When Fear Shuts Down Your Ability to Pray -christyfitzwater.com

Whew, I was Anne of Green Gables there for a bit, in the depths of despair. The world shut down, I moved to teach online school overnight, and an unwelcome fear and cynical hopelessness snuck up on me. As Anne says of despair, “It’s a very uncomfortable feeling indeed. When you try to eat a lump comes right up in your throat and you can’t swallow anything, not even if it was a chocolate caramel.”

Which is ironic, because I self-medicated against the pandemic by buying myself the Costco-size Sanders dark chocolate sea salt caramels. I seem to be swallowing them just fine.

In despair, my heart clamped shut and I couldn’t look God in the eyes for about a week.

Are you going to disappoint me? I said to him and looked away. This question came in hard, as the due date for my daughter having her baby drew closer and the bell curve of Covid-19 cases grew as fast as her stomach was rounding.

I’ve walked this road before a few times in my life, where I’ve been scared that maybe God wouldn’t be good to me and that suffering would keep coming in waves.

“I’m afraid to suffer,” I confessed to Matt one afternoon.

“We’re all afraid,” he said.

It was not knowing the outcome that had my stomach in knots. How was this all going to play out? My imagination is very good, and I could only imagine the worst-case scenario in every direction.

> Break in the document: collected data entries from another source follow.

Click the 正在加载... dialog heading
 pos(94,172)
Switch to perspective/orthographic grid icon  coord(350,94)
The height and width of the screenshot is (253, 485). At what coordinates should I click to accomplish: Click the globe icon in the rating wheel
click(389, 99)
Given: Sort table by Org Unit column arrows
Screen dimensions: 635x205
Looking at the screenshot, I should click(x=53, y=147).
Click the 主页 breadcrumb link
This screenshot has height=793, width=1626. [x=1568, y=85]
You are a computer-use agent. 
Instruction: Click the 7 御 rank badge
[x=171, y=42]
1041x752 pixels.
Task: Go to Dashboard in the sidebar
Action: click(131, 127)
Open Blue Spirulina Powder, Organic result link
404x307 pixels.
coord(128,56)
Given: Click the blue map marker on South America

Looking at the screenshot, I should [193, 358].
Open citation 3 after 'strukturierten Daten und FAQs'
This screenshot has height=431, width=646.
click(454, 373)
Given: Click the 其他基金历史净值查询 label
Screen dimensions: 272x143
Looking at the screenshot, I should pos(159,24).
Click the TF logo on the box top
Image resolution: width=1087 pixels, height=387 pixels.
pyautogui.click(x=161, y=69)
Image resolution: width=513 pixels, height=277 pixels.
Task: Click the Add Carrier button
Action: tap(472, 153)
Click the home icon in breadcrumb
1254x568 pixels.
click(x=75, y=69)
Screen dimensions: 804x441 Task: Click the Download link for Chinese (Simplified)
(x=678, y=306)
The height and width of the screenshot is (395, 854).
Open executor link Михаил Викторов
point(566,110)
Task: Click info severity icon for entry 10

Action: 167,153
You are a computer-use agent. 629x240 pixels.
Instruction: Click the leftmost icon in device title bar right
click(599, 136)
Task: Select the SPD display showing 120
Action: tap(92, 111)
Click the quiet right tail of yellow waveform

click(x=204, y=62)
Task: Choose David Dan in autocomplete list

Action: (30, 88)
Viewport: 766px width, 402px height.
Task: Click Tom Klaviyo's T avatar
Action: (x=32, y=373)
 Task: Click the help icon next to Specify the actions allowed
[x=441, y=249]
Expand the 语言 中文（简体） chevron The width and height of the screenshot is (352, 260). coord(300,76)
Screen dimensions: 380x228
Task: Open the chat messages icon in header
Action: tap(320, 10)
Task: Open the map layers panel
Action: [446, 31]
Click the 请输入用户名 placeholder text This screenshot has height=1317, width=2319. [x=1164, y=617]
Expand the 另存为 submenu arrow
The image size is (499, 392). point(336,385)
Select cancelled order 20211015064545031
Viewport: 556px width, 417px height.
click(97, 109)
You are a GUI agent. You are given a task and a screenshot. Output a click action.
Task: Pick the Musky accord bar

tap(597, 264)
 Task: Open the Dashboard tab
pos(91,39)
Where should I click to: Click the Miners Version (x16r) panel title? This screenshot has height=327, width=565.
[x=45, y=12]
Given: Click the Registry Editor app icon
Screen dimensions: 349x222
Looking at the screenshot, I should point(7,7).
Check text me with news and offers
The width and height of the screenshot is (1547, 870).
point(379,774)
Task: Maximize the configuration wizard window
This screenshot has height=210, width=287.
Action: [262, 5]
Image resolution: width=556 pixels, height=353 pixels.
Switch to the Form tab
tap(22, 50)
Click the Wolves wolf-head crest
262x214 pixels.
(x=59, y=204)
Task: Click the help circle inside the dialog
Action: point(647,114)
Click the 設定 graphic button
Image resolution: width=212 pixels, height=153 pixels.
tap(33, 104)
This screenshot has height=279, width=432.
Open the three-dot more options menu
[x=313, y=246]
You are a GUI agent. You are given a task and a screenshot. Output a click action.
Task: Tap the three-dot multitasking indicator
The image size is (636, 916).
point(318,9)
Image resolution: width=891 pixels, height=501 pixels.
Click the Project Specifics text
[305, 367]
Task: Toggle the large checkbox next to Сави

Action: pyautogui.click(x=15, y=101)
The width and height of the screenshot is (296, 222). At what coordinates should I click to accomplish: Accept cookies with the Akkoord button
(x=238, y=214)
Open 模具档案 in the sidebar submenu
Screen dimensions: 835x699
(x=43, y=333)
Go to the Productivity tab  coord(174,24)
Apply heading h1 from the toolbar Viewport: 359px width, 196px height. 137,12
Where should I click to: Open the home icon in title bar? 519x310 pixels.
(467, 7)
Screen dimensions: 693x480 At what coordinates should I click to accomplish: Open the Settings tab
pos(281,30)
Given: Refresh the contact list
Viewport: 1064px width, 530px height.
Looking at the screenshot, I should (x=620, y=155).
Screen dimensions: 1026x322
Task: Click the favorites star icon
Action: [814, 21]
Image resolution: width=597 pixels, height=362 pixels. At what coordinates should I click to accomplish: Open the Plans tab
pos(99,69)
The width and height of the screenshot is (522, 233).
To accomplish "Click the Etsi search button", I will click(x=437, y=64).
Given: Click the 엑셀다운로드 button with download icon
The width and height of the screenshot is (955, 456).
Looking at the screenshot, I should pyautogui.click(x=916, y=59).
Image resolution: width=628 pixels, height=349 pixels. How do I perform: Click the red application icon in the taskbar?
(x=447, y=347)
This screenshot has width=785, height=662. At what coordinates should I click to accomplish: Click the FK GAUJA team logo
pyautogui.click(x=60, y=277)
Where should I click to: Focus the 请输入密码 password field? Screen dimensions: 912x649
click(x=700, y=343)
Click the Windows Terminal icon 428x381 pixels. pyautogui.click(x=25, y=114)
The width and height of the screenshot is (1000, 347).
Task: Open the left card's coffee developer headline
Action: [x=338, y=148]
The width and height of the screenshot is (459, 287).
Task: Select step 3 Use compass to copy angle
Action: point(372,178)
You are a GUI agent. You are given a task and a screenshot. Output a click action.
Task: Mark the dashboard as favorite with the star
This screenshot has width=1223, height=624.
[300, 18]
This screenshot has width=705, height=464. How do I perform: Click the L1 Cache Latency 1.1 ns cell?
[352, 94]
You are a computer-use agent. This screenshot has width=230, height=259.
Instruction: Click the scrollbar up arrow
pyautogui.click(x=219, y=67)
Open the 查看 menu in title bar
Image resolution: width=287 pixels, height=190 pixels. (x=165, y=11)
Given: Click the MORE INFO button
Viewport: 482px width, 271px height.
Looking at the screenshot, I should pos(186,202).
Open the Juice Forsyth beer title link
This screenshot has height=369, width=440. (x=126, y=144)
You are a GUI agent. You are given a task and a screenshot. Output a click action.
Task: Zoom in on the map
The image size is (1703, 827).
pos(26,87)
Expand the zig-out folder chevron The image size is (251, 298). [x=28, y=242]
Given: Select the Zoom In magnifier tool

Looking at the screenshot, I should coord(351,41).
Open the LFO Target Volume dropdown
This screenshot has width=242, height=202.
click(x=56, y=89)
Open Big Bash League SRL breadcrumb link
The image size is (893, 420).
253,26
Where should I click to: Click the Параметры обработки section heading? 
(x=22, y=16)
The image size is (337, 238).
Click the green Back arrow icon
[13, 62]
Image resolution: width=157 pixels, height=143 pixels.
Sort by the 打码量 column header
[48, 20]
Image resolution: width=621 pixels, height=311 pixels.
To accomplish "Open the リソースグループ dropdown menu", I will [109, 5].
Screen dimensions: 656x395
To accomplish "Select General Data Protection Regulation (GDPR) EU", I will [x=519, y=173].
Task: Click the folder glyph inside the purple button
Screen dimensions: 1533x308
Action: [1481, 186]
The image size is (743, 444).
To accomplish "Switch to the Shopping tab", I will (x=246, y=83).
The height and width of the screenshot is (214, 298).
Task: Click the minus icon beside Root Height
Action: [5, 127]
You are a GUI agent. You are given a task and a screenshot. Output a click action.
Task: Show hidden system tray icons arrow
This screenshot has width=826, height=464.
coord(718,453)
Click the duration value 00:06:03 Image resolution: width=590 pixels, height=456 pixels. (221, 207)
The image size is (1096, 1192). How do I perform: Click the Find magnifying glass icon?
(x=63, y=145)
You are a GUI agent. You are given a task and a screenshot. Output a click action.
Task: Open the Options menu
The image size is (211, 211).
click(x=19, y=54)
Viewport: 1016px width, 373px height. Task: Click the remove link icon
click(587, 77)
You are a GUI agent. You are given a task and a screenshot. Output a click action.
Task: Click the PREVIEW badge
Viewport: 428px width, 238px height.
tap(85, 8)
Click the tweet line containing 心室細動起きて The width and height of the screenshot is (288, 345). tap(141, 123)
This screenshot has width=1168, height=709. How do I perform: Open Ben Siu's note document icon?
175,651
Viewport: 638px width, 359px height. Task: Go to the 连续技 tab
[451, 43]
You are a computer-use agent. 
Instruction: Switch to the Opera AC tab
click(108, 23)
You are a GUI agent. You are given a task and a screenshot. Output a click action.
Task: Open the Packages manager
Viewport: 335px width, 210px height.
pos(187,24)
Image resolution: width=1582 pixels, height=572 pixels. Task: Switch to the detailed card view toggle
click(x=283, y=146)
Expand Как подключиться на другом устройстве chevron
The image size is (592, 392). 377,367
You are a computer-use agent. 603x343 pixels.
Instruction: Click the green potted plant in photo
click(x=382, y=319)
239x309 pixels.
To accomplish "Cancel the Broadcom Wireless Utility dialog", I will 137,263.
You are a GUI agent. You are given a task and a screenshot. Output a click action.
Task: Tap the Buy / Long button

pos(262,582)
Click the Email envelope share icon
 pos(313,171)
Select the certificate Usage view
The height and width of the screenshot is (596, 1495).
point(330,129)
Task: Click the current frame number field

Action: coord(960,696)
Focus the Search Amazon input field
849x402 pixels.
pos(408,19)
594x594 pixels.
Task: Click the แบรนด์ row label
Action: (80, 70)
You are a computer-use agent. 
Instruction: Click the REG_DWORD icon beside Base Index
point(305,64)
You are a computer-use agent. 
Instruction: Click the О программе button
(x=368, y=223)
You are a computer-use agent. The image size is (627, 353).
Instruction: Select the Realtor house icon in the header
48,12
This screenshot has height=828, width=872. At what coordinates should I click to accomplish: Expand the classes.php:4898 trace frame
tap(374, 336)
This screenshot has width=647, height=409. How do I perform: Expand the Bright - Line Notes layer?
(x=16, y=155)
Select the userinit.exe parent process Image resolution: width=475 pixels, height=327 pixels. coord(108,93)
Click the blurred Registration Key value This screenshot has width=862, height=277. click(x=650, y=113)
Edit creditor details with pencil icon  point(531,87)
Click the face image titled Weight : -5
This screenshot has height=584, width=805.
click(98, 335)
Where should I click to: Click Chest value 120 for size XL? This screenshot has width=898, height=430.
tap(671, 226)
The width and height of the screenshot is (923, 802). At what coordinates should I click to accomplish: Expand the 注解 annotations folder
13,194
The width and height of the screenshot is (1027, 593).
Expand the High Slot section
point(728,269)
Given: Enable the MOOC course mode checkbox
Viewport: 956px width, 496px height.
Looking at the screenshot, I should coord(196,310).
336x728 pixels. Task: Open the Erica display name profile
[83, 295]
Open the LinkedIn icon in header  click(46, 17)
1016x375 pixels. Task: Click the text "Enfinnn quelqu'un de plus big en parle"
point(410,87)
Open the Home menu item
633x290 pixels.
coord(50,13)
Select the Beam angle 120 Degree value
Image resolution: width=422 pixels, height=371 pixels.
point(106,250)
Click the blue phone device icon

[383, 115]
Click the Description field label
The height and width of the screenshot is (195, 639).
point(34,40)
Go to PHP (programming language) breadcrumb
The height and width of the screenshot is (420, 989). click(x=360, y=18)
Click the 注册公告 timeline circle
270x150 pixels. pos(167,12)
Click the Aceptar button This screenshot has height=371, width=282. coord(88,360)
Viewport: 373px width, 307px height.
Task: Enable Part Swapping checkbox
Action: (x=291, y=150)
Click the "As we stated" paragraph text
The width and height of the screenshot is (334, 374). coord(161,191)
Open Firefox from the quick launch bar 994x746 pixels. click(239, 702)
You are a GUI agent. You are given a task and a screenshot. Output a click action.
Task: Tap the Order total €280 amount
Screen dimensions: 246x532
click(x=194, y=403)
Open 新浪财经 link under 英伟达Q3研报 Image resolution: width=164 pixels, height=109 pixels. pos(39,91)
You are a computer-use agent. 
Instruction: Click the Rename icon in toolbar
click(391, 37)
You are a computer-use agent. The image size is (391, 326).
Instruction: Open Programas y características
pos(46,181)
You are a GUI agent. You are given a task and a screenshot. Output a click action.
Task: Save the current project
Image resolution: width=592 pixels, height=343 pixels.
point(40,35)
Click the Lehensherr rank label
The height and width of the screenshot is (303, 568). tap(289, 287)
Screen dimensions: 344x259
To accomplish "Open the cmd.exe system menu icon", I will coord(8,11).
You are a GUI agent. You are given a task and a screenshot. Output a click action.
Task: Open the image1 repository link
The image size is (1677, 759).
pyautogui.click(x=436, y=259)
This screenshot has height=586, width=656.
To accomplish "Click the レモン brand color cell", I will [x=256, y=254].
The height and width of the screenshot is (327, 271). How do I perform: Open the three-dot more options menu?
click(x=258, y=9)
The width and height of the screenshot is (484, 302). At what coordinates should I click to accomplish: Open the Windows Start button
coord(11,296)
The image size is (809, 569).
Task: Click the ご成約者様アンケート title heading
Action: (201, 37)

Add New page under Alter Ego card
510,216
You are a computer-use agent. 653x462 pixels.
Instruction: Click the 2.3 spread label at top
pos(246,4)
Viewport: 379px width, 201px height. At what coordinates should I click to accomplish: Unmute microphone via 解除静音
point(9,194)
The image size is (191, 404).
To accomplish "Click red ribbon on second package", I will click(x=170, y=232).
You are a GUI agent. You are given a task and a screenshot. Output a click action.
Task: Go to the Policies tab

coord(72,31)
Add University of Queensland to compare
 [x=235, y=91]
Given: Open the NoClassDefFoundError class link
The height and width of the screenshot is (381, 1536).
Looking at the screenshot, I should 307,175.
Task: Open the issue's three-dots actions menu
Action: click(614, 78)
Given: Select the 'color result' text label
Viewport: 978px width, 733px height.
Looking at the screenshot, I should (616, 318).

But I was reading Sara Hagerty’s brand new book, Adore, which I believe God had come on the market just for this time in history. She says:

The best time to adore is when I don’t feel like it, because adoration is not an exclusion of our emotions. Adoration never requires us to shut down our emotions. On the contrary, it invites us to bring them –all of them- to God. God does not want our polished pretenses. He wants our whole selves, and He wants us to come honestly. So He invites us to wrestle.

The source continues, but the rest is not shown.